>> Start
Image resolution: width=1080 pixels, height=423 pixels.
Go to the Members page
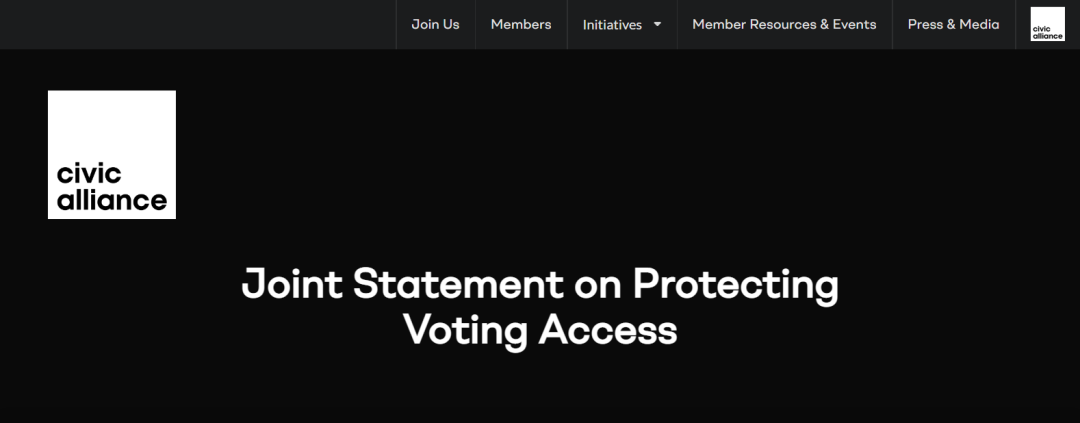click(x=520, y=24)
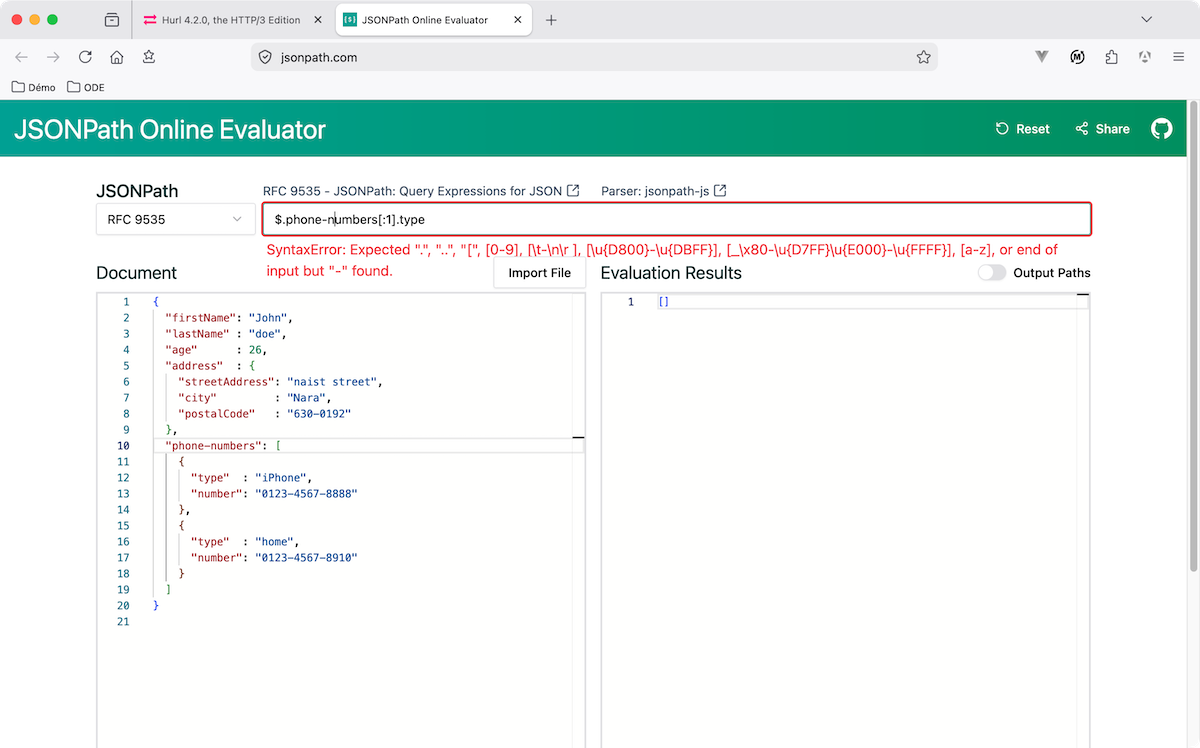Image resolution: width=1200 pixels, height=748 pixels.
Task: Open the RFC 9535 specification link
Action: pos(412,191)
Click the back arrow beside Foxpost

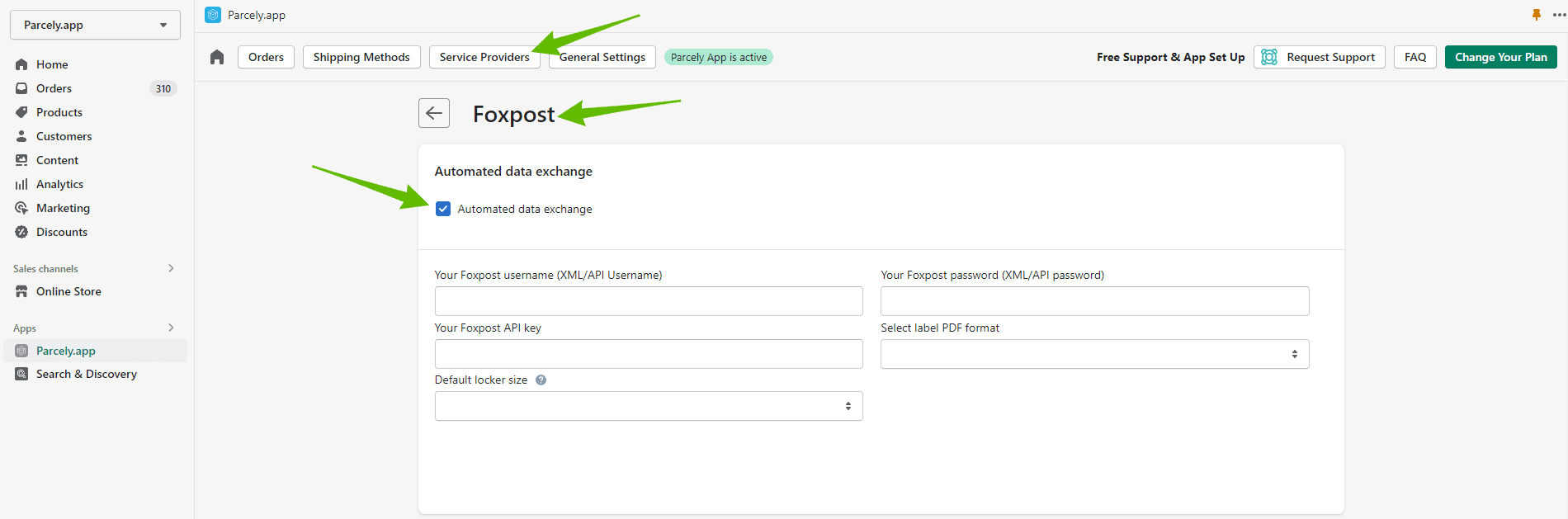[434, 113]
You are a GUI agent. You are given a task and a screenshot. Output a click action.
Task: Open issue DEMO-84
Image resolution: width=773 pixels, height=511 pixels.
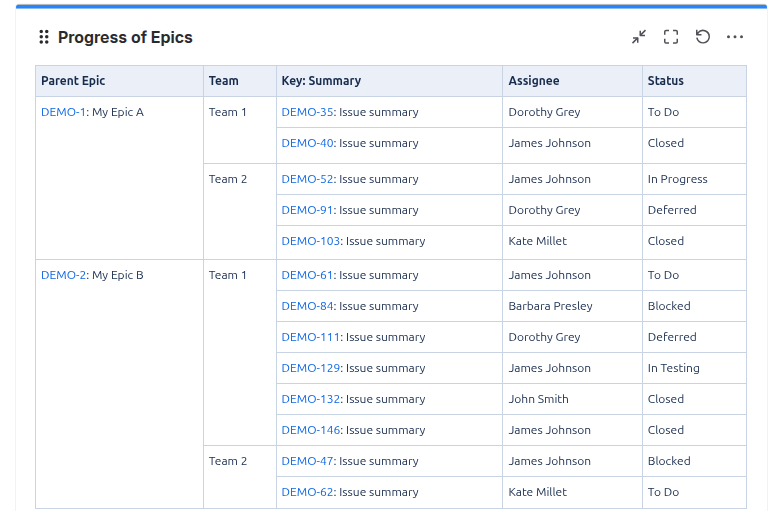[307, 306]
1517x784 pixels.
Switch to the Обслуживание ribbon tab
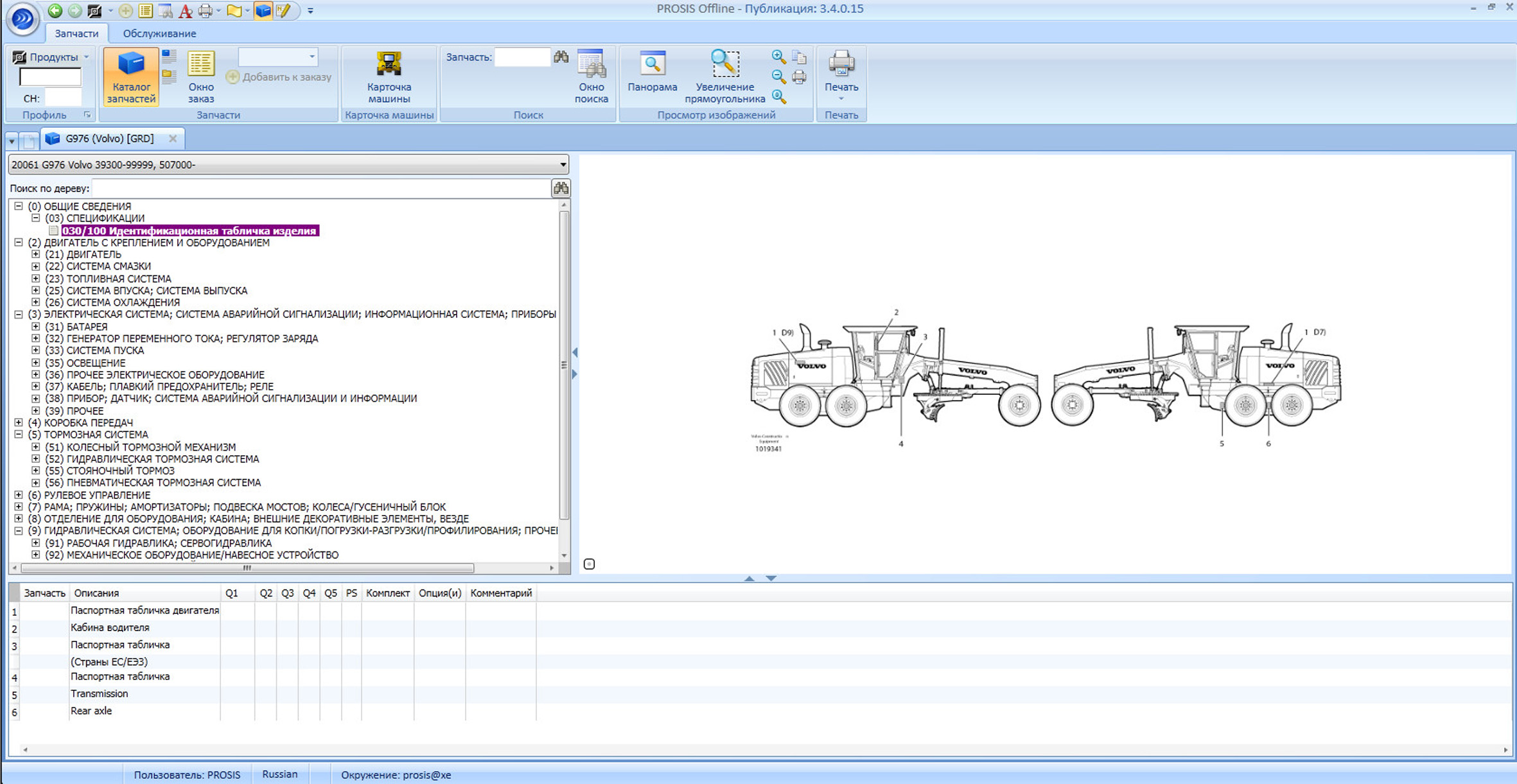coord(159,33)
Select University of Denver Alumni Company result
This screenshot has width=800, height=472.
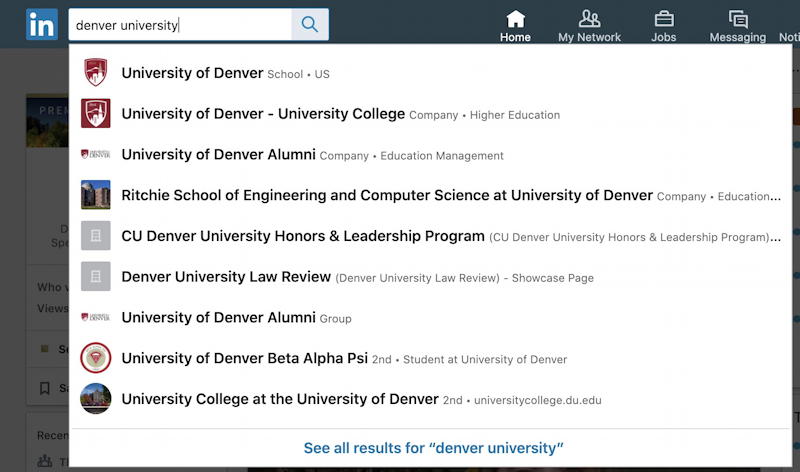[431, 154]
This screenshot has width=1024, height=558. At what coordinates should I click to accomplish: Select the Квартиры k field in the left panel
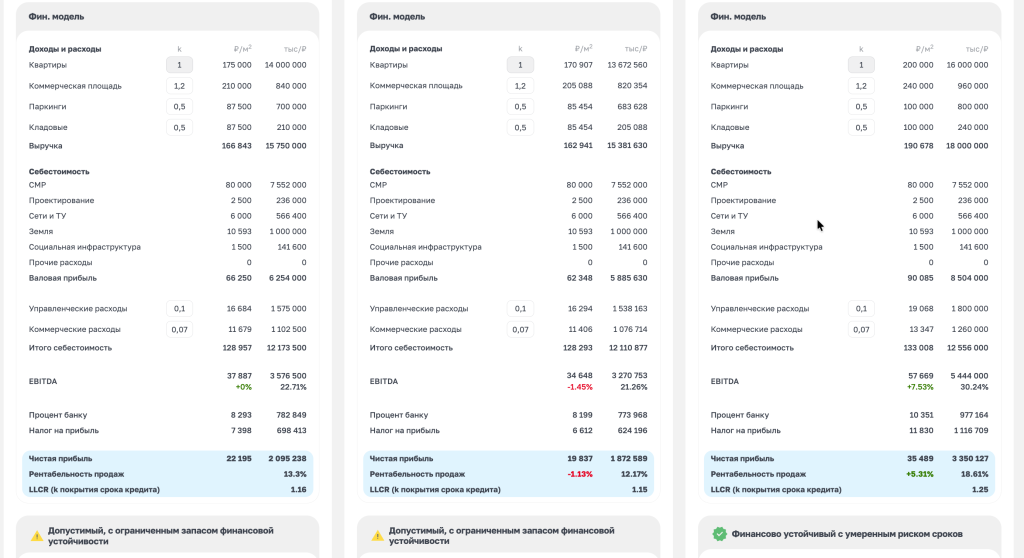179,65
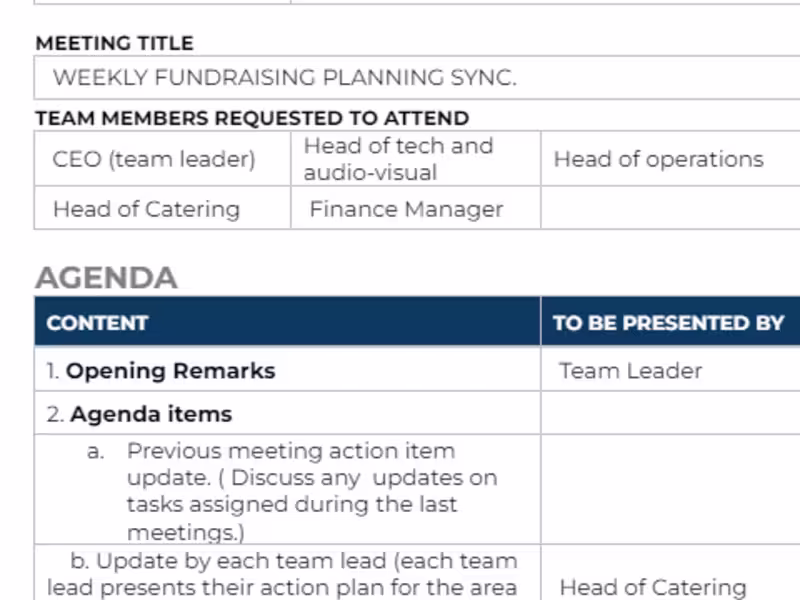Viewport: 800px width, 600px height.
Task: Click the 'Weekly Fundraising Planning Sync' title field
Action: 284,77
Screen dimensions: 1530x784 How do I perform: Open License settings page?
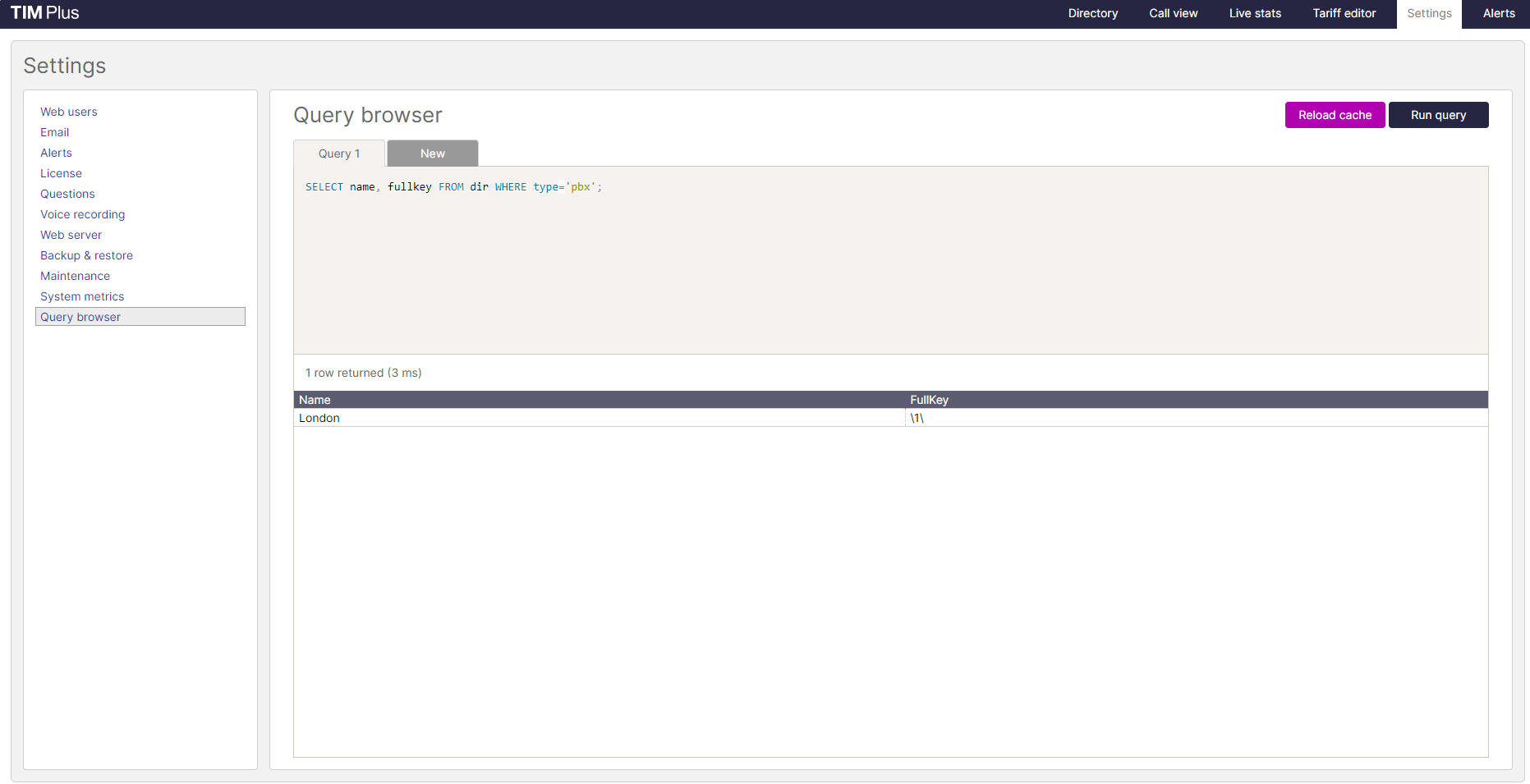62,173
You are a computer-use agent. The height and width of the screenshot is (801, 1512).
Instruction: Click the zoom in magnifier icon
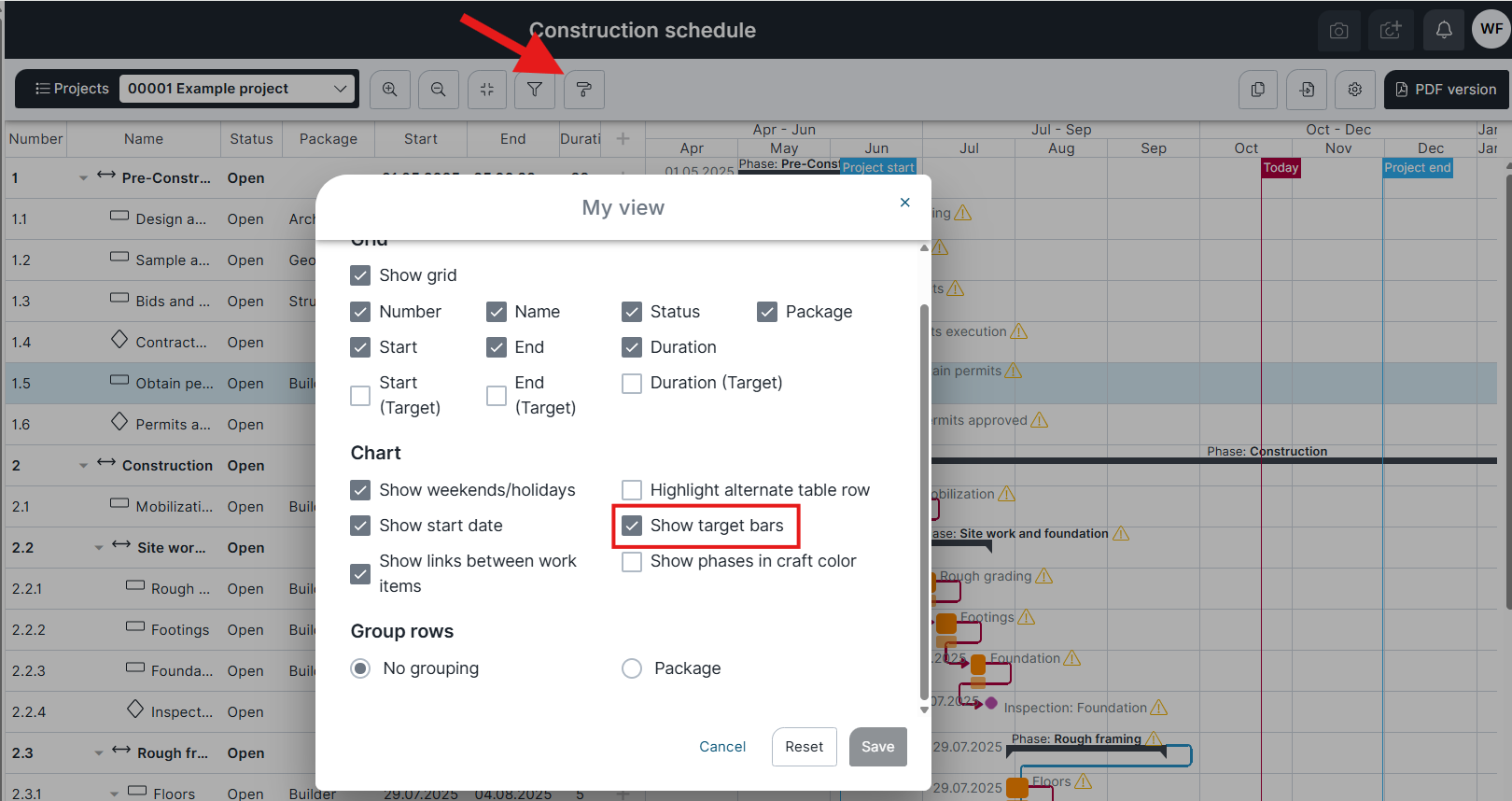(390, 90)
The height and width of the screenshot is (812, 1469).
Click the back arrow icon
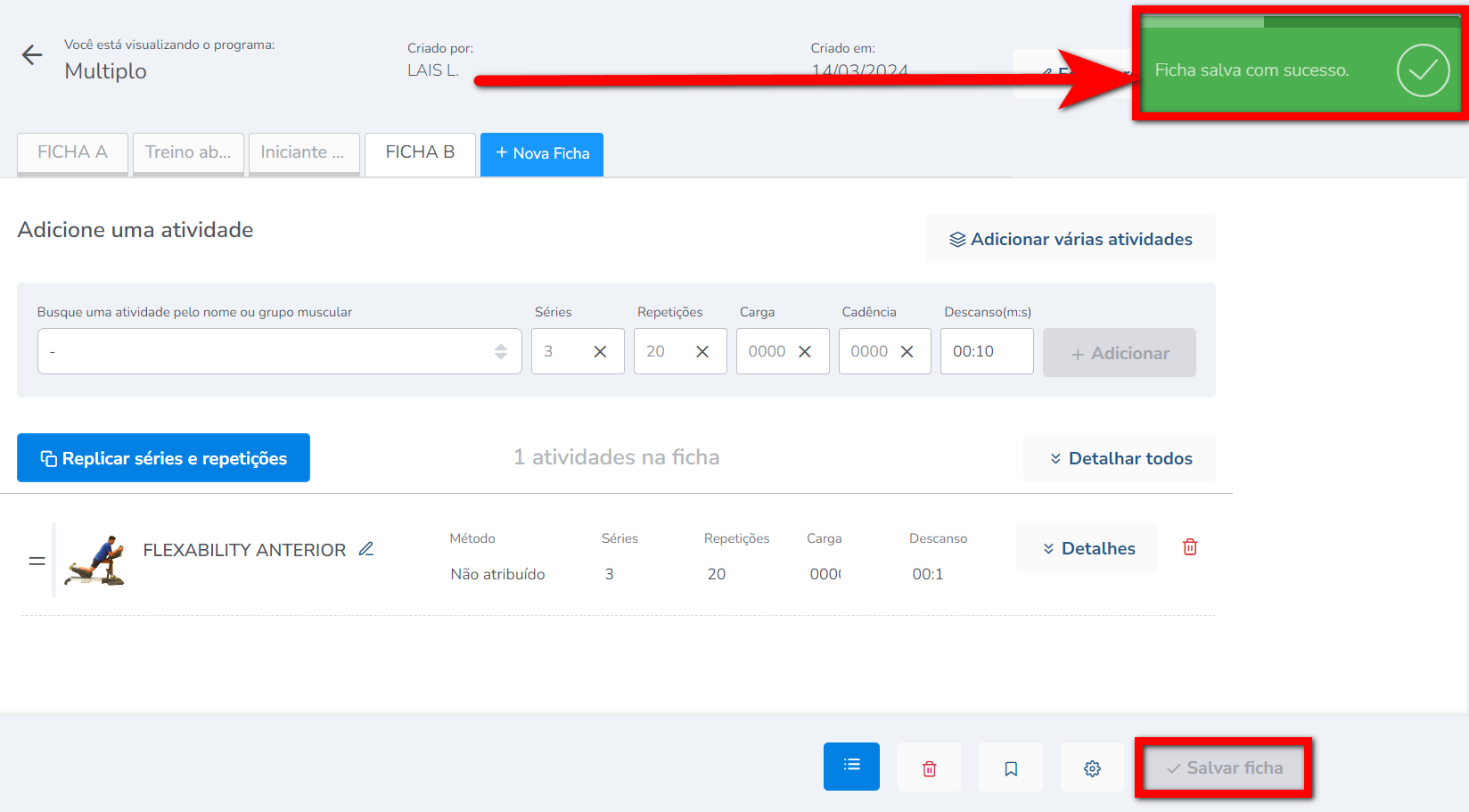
>> End
▶ Exercise objective:
State how many of the lines above contain the string "arrow". Give only the number.

▶ Solution below:
2